I’d stopped pretending I didn’t love it.
“You’re staring at my corkboard again,” I said without turning around.
“I’m staring at you.” His voice was low, warm in the specific way that had taken me months to stop being caught off guard by. “You’re standing in my library looking like you belong here.”
“Our library.” I finally turned, finding him closer than I’d expected. “And I do belong here. You said so yourself. Repeatedly. Usually while we’re naked.”
The corner of his mouth twitched. “I stand by those statements.”
He crossed the remaining distance between us, his hand finding my hip with the easy familiarity of something built rather than assumed. I leaned into his warmth, breathing in cedar and leather and the particular scent that was just him — the one I’d cataloged in a service corridor at a charity gala and never been able to forget.
“The press conference is in two hours,” I said against his shoulder.
“I’m aware.”
“Are you nervous?”
His chest moved with a quiet laugh. “Terrified. But that’s never stopped me before.”
I pulled back enough to look at him properly. The storm-gray eyes that had once seemed cold now held something softer when they found mine. He still wore control like a second skin — probably always would — but he’d learned to take it off when we were alone. To let me see the man underneath without managing what I did with what I found.
“You don’t have to do this,” I reminded him. “The NDA termination could be handled through lawyers. A joint statement. Something less public.”
“No.” His thumb traced circles on my hip through the fabric of my dress. “We agreed. No more half-measures. No more managing narratives behind closed doors.” Something flickeredacross his expression. “Besides, the press will be there anyway. Might as well give them something worth reporting.”
I reached up to straighten his collar, though it didn’t need straightening. An excuse to touch him that we both understood wasn’t an excuse at all anymore.
“Sebastian Laurent, billionaire CEO, publicly terminates his own NDA with investigative journalist. No exclusivity clauses. No penalties. No strings.”
“It sounds ridiculous when you say it like that.”
“It is ridiculous. That’s what makes it newsworthy.”
He caught my hand before I could pull it away, pressing a kiss to my knuckles with the unhurried deliberateness that was so specifically his. “The ridiculous part is that I ever thought I could put our relationship in a contract.”
“To be fair, you were trying to protect yourself.”
“I was trying to control something that couldn’t be controlled.” His grip tightened slightly on my hand. “I’m still learning the difference.”

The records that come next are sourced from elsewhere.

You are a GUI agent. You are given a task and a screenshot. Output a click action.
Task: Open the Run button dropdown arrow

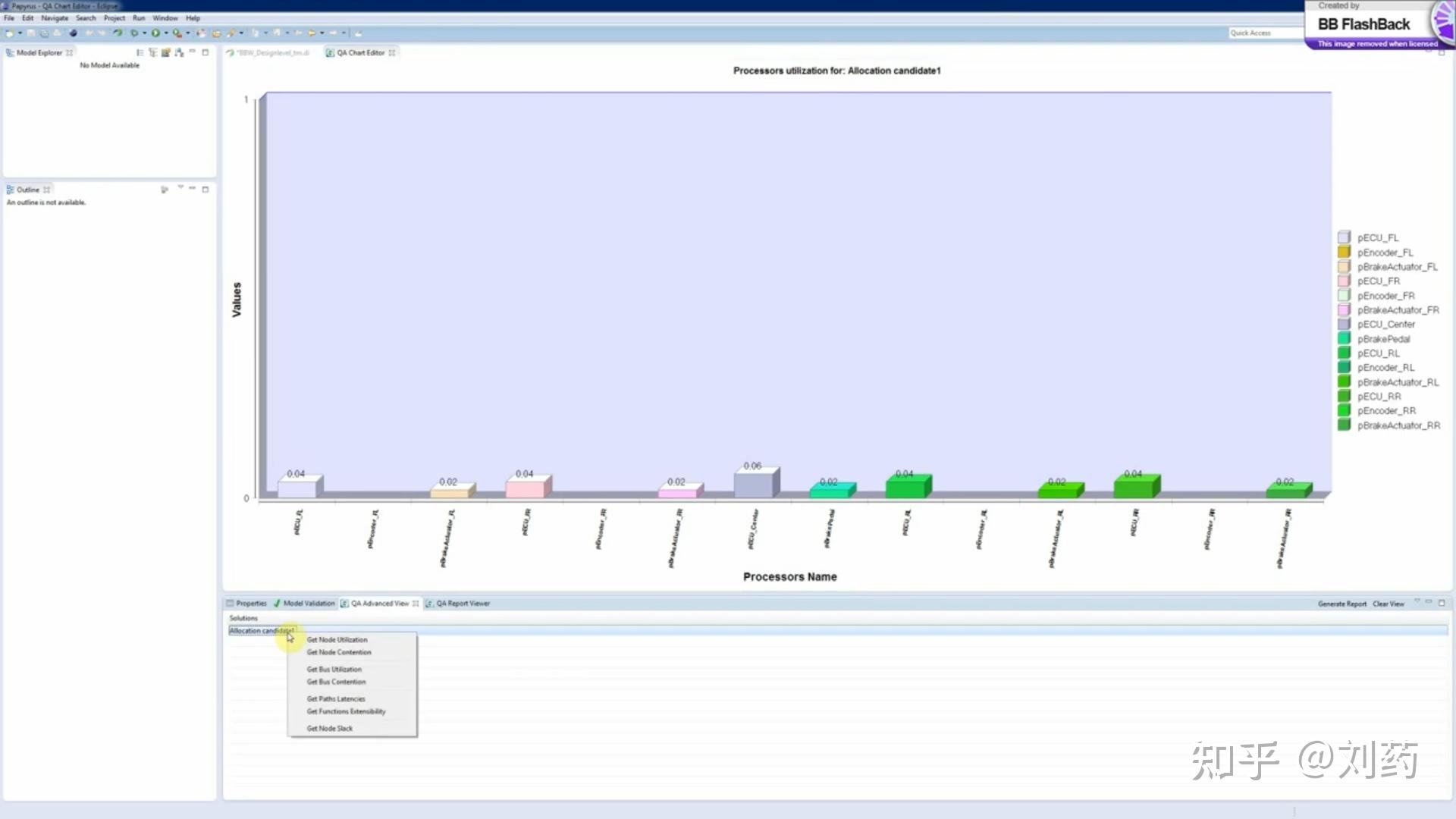pos(166,33)
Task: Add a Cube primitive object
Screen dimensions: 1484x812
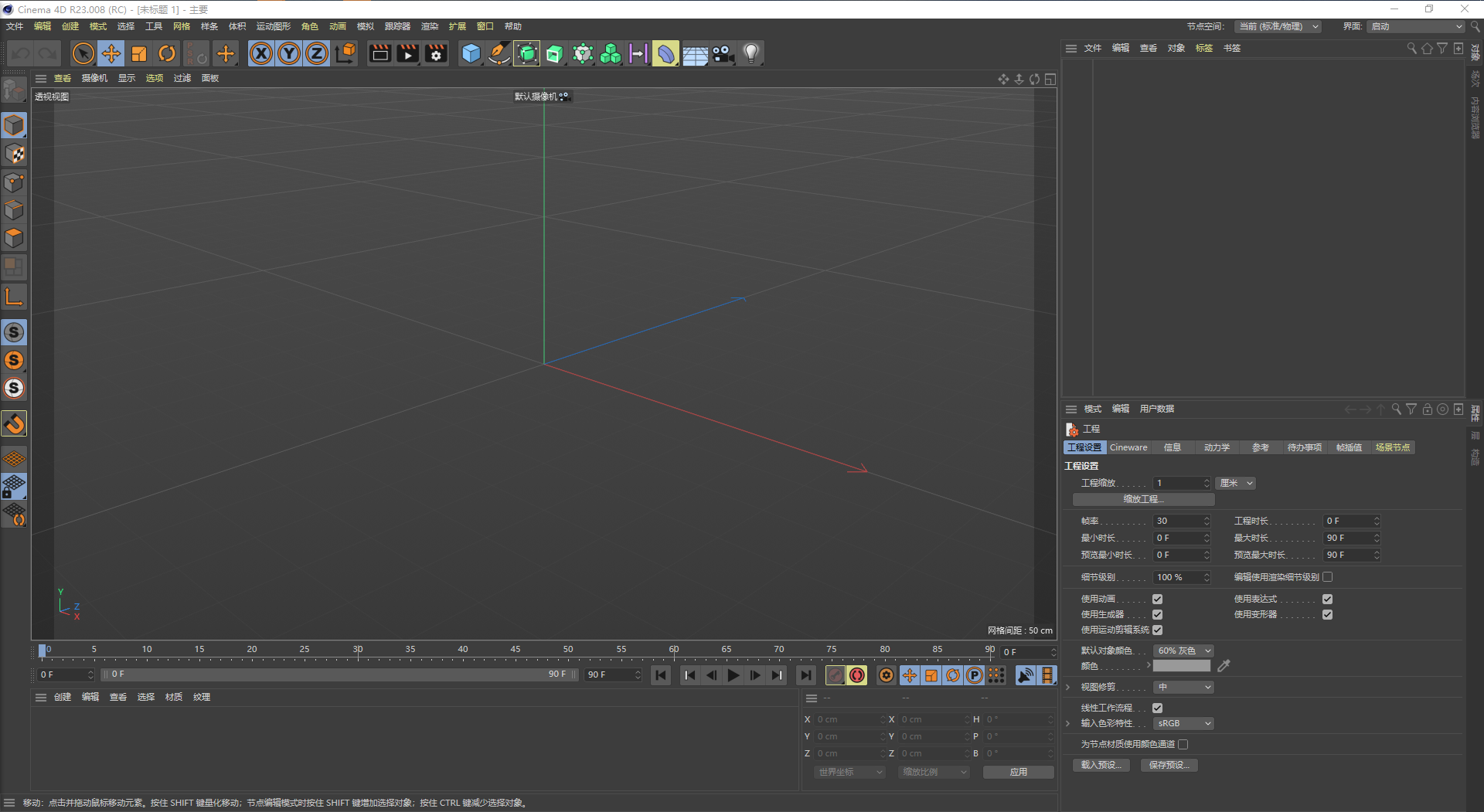Action: coord(470,53)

This was what we’d built over the past three months. Not a fairy tale — we still argued, still pushed against each other’s edges with the specific friction of two people who were both accustomed to being right and neither of whom was temperamentally suited to backing down gracefully. But we’d learned to do it as partners instead of opponents. To fight toward something rather than against each other.
His investment in my production company had come only after I asked for it. Only after I’d presented a business plan and projections and made it clear that I wasn’t interested in being funded as a favor or a gesture or a way of keeping me close. He’d agreed to my terms without negotiating them, treating me like any other professional venture rather than a girlfriend he needed to take care of. The novelty of that — of being taken seriously by someone who had every resource to make it easierto simply take over — still occasionally made me stop and sit with it.
And I’d kept my studio space in Logan Square. The small office with the mismatched chairs and equipment stacked in every corner and the organized chaos that helped me think. He’d visited exactly once, looked around with an expression somewhere between confusion and admiration, and never once suggested I move it somewhere more convenient to his world.
Independence within partnership. That had been the deal we’d struck, the language we’d built, the thing we returned to every time one of us forgot and had to be reminded.
“Want help or want me to listen?” he asked now, pulling me back to the present.
I blinked at him. “What?”
“You’ve got that look. The one where you’re working through something in your head.” He tilted his head slightly. “So. Want help, or want me to listen?”
A laugh escaped me before I could stop it. Six months ago, Sebastian Laurent would have simply started solving whatever problem he perceived. Would have offered money or connections or his particular brand of ruthless efficiency without asking what I actually needed.
“Listening,” I said. “For now.”
He nodded and guided me to the leather sofa by the window, pulling me down beside him. His arm settled around my shoulders, and I tucked my feet beneath me and let myself sink into the solid warmth of him — the specific warmth of someone who had earned the right to hold you and knows it.